In a piece from the beginning of this year, Ben Thompson points to the full bloom of the software paradigm, writing, “In other words, today’s cloud and mobile companies — Amazon, Microsoft, Apple, and Google — may very well be the GM, Ford, and Chrysler of the 21st century.” (The whole post is worth reading). While we are far from seeing the totality of impact of software on our lives, I have been thinking quite a bit about the state of software business models recently.
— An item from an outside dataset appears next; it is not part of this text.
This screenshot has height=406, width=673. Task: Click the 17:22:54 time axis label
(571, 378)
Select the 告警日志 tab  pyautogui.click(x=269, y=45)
While my lens does not stretch back many years, there are a few things worth noting that could support this claim:

  1. Beyond Equity-Based Funding Models -- In Public to Private Equity in the United States, Michael Maboussin and his team note, “buyouts of software firms, a sector with above-average multiples, rose from 6 to 17 percent of all deals over the past decade.” Buyout arrangements are reserved for industries with hard assets, and financing software with debt demonstrates a sophisticated understanding of the recurring nature of enterprise software.
  2. Coalescence of Capital - Venture investors seem to have collectively agreed on funding a few categories -- collaborative (and horizontal) applications, infrastructure software and developer tools, fintech rails, and vertical SaaS + marketplaces. I kid slightly, but the level of pre-emptive investment in these categories signals to me that there many assumptions baked in about market size, runway, and margin structure at steady state.
  3. The “Markets Driven” Investor - This hypothesis is far from fleshed out, but I tend to see more specialist investors winning competitive deals (again, not a translatable signal to eventual return) vs. generalist investors. One can point to the prevalence of platform funds (which host a cadre of specialist GPs), founder sensitivity to the cap table (picking an investor who shares POV and understands the space), and network effects stemming from being in a portfolio cluster. In some eyes, the prevalence of top-down thinking signals the “end of cycle.”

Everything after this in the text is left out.